Environ 300 manifestants étaient rassemblés devant l'Assemblée législative du Nouveau-Brunswick vendredi après-midi. «Un nombre considérable de personnes se sont rassemblées dans la zone de manifestation et le public doit s'attendre à des retards de circulation dans cette zone au cours du week-end», a communiqué la police de Fredericton, précisant qu’aucune arrestation n’avait eu lieu pour l’instant.

«Jusqu'à présent, nous sommes très heureux que les gens aient pu manifester pacifiquement dans le centre-ville, et nous maintenons leur droit de le faire et nous avons également pu maintenir le droit des autres de se déplacer librement dans la ville», a déclaré le chef adjoint Martin Gaudet aux journalistes présents sur place.

Une soixantaine d'agents d'autres forces de police ont été amenés pour aider, a affirmé M.Gaudet.
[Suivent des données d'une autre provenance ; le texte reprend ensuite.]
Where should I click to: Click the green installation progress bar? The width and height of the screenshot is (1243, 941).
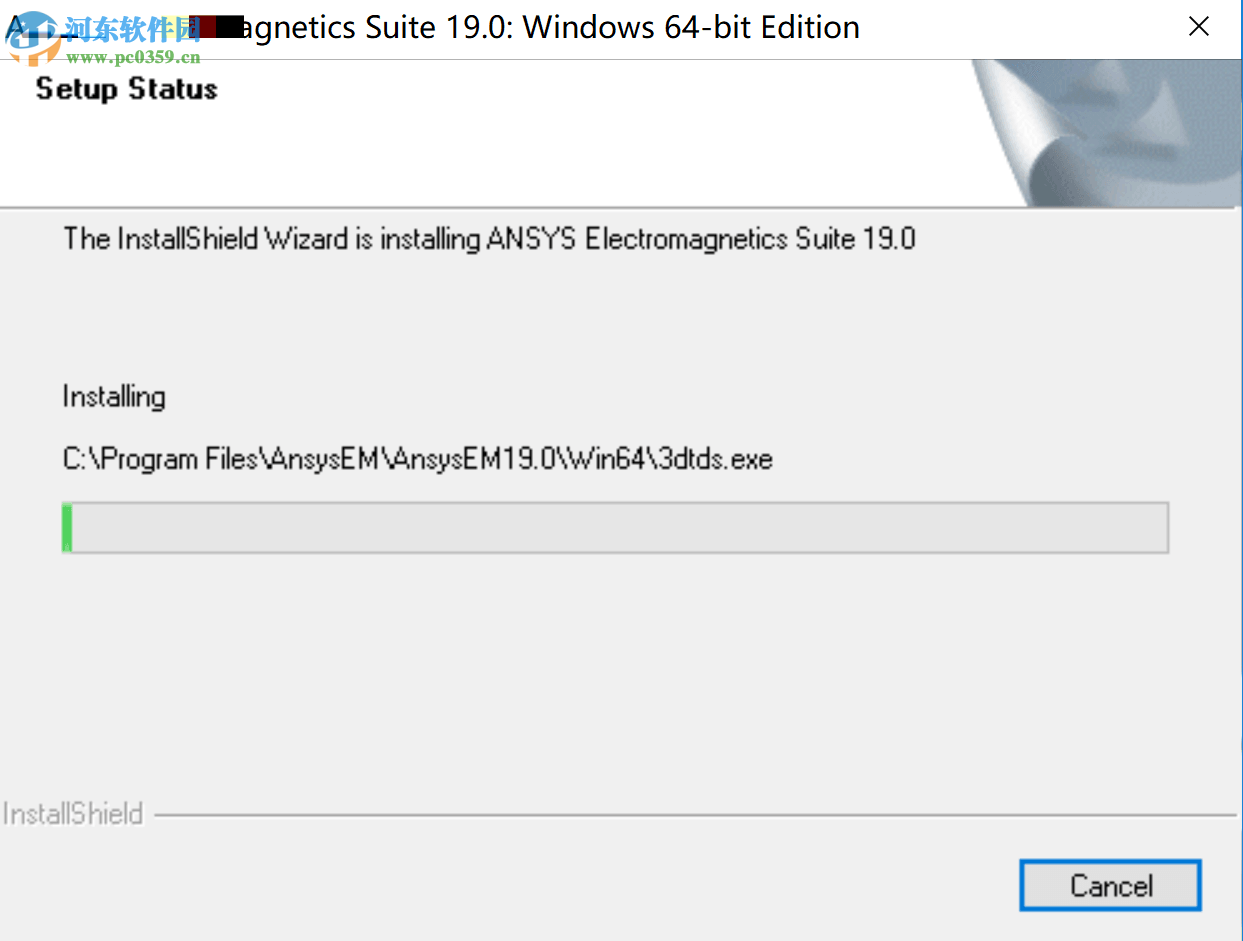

La police a empêché les gros camions de transports d’entrer dans la ville en installant des barricades bloquant l'accès des véhicules aux zones autour de la législature, ainsi que des points de contrôle.

Les autorités ont mentionné que des ralentissements et des retards de circulation sont à prévoir aux entrées de la ville, alors que la rue Queen, où se trouve l’Assemblée législative, a été fermée. Le corps policier a indiqué, en début d’après-midi, qu’un nombre important de véhicules circulait déjà autour de la zone de manifestation.

«Nous prenons des mesures pour limiter l’impact sur nos routes, nos résidents et nos entreprises. Toutes les livraisons prévues aux entreprises seront autorisées avec un manifeste valide», a ajouté la police.

La police régionale de Halifax, en Nouvelle-Écosse, se prépare aussi à une «grande perturbation» samedi lors de l’arrivée d’un convoi.

«Nous prévoyons de prendre les mesures nécessaires pour minimiser ces perturbations du mieux que nous pouvons», a affirmé dans un point de presse vendredi le porte-parole de la police, John MacLeod.

Faire appel à l’armée?

En point de presse, vendredi, le premier ministre du Canada, Justin Trudeau, a indiqué qu’il est «important d’y aller de façon progressive» et que les «interventions policières seront de plus en plus robustes». Il espère cependant que les manifestants choisiront de partir pacifiquement et que ces derniers estimeront qu’ils se sont fait entendre.

«On ne veut jamais déployer l’arme contre des civils canadiens», a ajouté M. Trudeau, qui mentionne qu’il y a encore plusieurs étapes à franchir avant de faire appel à l’armée. Ceci devrait toujours être utilisé en dernier recours dans ce genre de situation, a estimé le premier ministre.

Le Conseil du patronat du Québec (CPQ) a jugé l’approche d’Ottawa «timide» pour mettre fin aux nombreux barrages.

«On comprend tout à fait l’écœurantite aiguë des manifestants et de la population en général, mais prendre d’assaut l’économie n’est pas la solution. On est tous dans le même bateau dans cette crise», a affirmé par communiqué M. Karl Blackburn, président et chef de la direction du CPQ.

Pour sa part, le candidat à la chefferie du Parti conservateur, Pierre Poilièvre, continue de se porter à la défense des manifestants, a rapporté le «National Post» vendredi.

«Je suis fier des camionneurs et je suis à leurs côtés», a-t-il mentionné dans une entrevue enregistrée jeudi pour un épisode du podcast «Full Comment with Anthony Furrey.

«Ils ont atteint un point de non-retour après deux ans de dépassement massif du gouvernement d’un premier ministre qui insulte et dégrade quiconque n’est pas d’accord avec son approche brutale», a ajouté M. Poilièvre, qui estime que ce sont les politiques excessives du gouvernement Trudeau qui ont forcé les gens à manifester.